Bei einer personenbedingten Kündigung wegen häufiger Kurzerkrankungen kann die Berücksichtigung eines zweijährigen Referenzzeitraums im Einzelfall ausreichend sein (LAG Düsseldorf, Urteil vom 17.05.2022, Az. 14 Sa 825/21; anhängig beim BAG unter Az. 2 AZR 252/22).

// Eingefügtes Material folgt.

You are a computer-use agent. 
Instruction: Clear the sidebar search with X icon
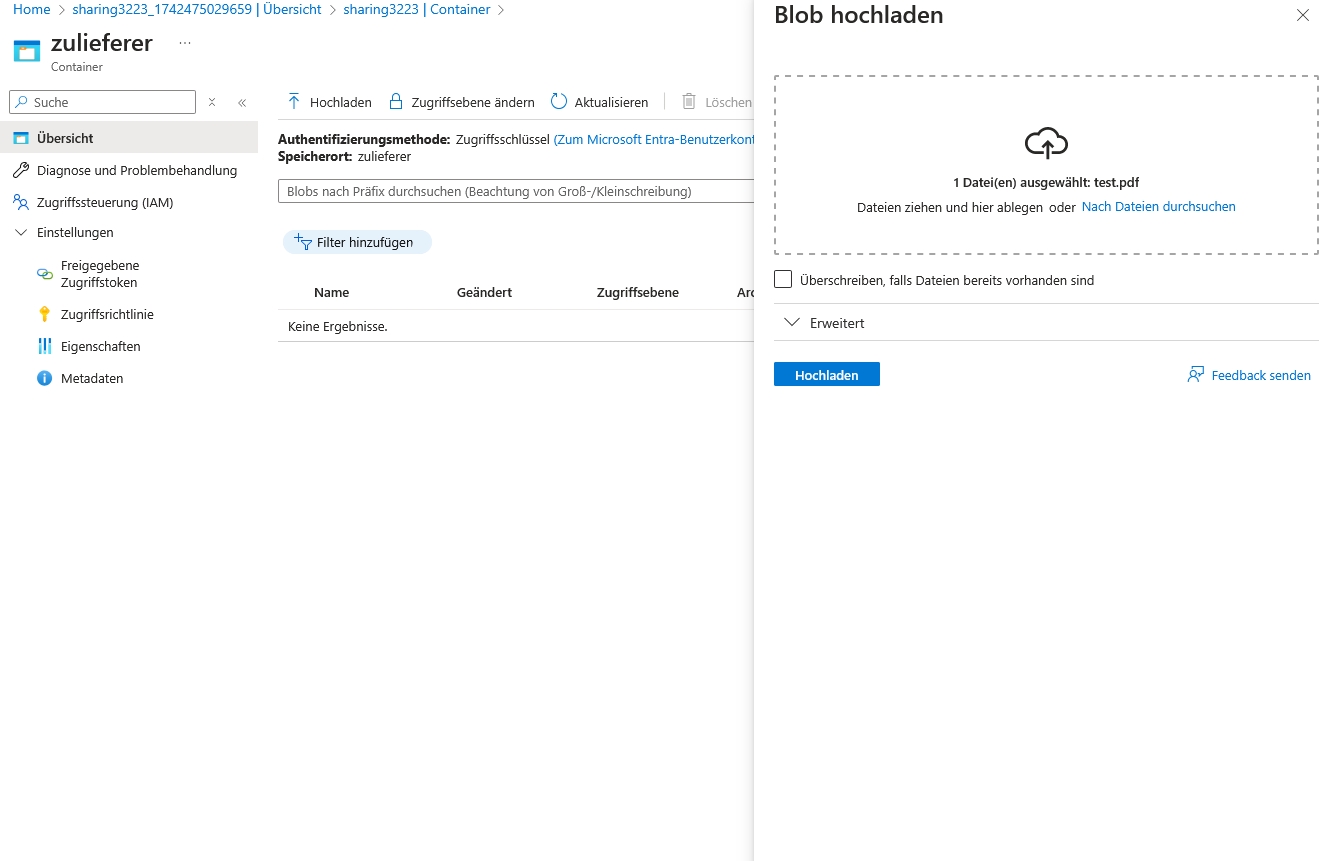tap(212, 102)
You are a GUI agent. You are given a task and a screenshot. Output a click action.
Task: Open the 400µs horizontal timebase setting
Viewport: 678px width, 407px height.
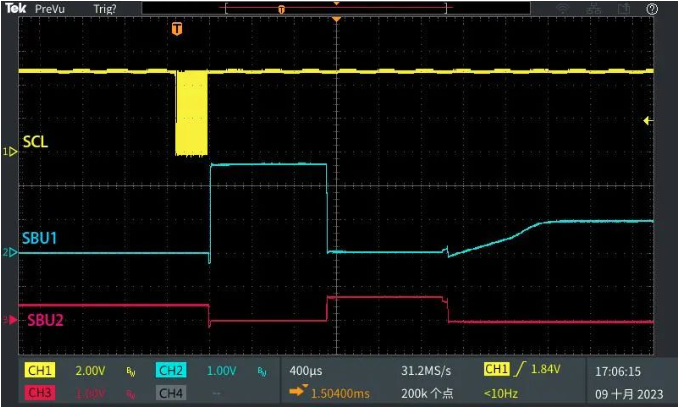click(x=303, y=370)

Das Vortäuschen einer Krankheit
Ein Arbeitnehmer, der sich krankmeldet und in der Zeit der Arbeitsunfähigkeit Partys feiert, riskiert die fristlose Kündigung, so das Arbeitsgericht Siegburg (Urteil vom 01.12.2022, Az. 5 Ca 1200/22). Hintergrund des Streites war eine Party, zu der die Arbeitnehmerin ging, obwohl sie sich krankgemeldet hatte. Im WhatsApp-Status der Arbeitnehmerin und auf der Homepage des Partyveranstalters befanden sich Fotos von der feiernden Arbeitnehmerin. Der Arbeitgeber kündigte ihr daraufhin fristlos. Hiergegen erhob sie Kündigungsschutzklage – erfolglos. Details zum Urteil in ZP 06/2023, Seite 16.
Der Arbeitszeitbetrug
Der vorsätzliche Verstoß eines Arbeitnehmers gegen seine Verpflichtung, die Arbeitszeit korrekt zu dokumentieren, ist geeignet, eine außerordentliche Kündigung zu rechtfertigen (LAG Hamm, Urteil vom 27.01.2023, Az. 13 Sa 1007/22). Dies gilt für den vorsätzlichen Missbrauch einer Stempeluhr und für das wissentliche und vorsätzlich falsche Ausstellen entsprechender Formulare. Besonders schwerwiegend war für das Gericht der mit der Pflichtverletzung verbundene schwere Vertrauensbruch. Ein solcher lag aus Sicht des LAG irreparabel vor, eine Abmahnung hielt es aufgrund der Schwere der Pflichtverletzung daher für entbehrlich.
Der „wilde“ Streik
Streiken ist arbeitsrechtlich erlaubt, wenn die Voraussetzungen für einen rechtmäßigen Streik vorliegen. Dazu gehört, dass ein Streik von einer tariffähigen Partei geführt wird, wie z. B. dem Verband medizinischer Fachberufe e.V. (vmf) der im März und April 2025 zu Warnstreiks aufgerufen hatte (Quelle: iww.de/s13154). Nicht umfasst ist ein wilder Streik, also ein Arbeitskampf, der ohne eine Gewerkschaft geführt wird. Die Teilnahme an einem wilden Streik ist eine arbeitsvertragliche Pflichtverletzung. Sie kann nach erfolgter Abmahnung eine verhaltensbedingte Kündigung rechtfertigen.